Skip to content

nasa-jpl/nebula2-wildos

Repository files navigation

WildOS: Open-Vocabulary Object Search in the Wild

Hardik Shah1,2, Erica Tevere1, Deegan Atha1, Marcel Kaufmann1,
Shehryar Khattak1, Manthan Patel2, Marco Hutter2, Jonas Frey2,3,4, Patrick Spieler1

1Jet Propulsion Laboratory (JPL), NASA Β Β  2Robotics Systems Lab, ETH Zurich Β Β 

3Stanford University Β Β  4University of California, Berkeley

arXiv Project Page Videos Dataset License

WildOS Teaser

πŸ“„ Abstract

Autonomous navigation in complex, unstructured outdoor environments requires robots to operate over long ranges without prior maps and limited depth sensing. In such settings, relying solely on geometric frontiers for exploration is often insufficient; the ability to reason semantically about where to go and what is safe to traverse is crucial for robust, efficient exploration.

This work presents WildOS, a unified system for long-range, open-vocabulary object search that combines safe geometric exploration with semantic visual reasoning.

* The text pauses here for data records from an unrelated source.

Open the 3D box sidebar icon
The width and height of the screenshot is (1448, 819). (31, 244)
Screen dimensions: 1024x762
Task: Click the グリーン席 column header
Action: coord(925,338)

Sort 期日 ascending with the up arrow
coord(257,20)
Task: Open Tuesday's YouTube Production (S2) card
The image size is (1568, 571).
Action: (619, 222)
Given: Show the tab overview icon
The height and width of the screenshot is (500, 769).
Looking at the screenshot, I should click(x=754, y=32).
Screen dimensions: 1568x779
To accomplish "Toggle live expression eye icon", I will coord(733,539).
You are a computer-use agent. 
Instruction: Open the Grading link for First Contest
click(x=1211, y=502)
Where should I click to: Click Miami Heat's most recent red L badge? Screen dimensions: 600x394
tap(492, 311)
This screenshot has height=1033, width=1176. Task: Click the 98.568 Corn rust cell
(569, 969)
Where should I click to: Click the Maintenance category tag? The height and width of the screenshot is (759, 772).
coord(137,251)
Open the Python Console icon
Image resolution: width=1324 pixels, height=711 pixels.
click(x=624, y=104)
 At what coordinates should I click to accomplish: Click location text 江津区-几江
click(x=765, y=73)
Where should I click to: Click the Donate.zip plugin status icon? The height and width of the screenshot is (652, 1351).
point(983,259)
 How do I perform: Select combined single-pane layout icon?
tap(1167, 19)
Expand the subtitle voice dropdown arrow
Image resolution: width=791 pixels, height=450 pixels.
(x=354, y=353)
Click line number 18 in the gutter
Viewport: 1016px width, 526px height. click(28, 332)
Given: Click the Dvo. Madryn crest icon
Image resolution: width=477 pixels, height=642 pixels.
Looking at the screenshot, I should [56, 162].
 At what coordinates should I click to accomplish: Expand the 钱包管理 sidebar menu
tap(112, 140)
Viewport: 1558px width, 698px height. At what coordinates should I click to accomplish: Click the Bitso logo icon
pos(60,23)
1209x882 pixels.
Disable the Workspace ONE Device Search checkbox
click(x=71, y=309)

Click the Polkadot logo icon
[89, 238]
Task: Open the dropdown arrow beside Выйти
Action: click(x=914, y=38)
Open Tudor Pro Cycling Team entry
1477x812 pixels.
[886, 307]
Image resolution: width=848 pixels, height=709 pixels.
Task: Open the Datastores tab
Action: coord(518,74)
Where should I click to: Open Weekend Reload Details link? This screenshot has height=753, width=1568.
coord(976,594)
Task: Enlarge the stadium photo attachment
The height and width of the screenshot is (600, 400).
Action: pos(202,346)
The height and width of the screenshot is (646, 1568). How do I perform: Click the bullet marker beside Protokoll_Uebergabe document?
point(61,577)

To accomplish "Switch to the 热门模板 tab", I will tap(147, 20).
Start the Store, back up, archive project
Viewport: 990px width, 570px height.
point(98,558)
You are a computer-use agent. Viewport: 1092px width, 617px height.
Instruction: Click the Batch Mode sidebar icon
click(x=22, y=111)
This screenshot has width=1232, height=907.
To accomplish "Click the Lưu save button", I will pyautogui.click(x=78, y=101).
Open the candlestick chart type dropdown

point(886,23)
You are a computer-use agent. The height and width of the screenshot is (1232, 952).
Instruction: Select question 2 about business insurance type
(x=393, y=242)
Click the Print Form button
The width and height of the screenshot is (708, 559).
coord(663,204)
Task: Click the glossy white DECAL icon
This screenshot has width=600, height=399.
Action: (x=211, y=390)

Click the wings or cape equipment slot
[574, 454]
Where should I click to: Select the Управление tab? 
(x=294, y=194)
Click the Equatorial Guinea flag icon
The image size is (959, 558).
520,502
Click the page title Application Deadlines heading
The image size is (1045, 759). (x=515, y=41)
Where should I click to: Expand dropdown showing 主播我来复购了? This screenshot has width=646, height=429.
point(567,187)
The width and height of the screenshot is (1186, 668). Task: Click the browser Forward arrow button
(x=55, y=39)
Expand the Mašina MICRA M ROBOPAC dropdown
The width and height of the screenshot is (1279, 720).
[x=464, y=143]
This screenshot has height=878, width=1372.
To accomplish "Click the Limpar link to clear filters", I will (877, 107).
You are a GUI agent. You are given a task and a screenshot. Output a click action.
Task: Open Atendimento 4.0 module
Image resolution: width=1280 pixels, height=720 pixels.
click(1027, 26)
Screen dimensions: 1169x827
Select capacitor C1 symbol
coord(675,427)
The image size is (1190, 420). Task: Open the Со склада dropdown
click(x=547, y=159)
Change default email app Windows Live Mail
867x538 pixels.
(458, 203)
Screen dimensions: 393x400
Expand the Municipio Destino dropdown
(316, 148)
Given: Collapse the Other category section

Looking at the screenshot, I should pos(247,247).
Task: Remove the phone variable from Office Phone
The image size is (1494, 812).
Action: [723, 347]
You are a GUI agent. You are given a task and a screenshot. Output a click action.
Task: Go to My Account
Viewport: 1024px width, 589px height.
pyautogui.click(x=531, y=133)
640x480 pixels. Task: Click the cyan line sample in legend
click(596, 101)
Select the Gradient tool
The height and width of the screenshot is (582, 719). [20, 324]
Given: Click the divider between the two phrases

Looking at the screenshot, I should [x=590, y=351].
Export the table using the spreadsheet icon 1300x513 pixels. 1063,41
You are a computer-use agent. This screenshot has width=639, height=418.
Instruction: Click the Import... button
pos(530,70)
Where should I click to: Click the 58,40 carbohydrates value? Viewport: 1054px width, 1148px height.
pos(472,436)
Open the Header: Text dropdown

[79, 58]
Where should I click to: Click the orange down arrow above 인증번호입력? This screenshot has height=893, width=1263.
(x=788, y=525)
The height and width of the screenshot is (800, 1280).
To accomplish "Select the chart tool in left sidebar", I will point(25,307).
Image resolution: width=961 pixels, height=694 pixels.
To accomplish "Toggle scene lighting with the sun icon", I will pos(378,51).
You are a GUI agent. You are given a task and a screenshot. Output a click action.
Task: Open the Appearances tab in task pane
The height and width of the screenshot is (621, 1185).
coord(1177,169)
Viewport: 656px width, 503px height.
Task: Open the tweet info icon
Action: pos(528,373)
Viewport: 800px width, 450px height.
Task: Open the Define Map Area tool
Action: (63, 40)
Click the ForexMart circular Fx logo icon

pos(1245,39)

WildOS builds a sparse navigation graph to maintain spatial memory, while utilizing a foundation-model-based vision module, ExploRFM, to score frontier nodes of the graph. ExploRFM simultaneously predicts traversability, visual frontiers, and object similarity in image space, enabling real-time, onboard semantic navigation tasks. The resulting vision-scored graph enables the robot to explore semantically meaningful directions while ensuring geometric safety.

Furthermore, we introduce a particle-filter-based method for coarse localization of the open-vocabulary target query, that estimates candidate goal positions beyond the robot's immediate depth horizon, enabling effective planning toward distant goals. Extensive closed-loop field experiments across diverse off-road and urban terrains demonstrate that WildOS enables robust navigation, significantly outperforming purely geometric and purely vision-based baselines in both efficiency and autonomy.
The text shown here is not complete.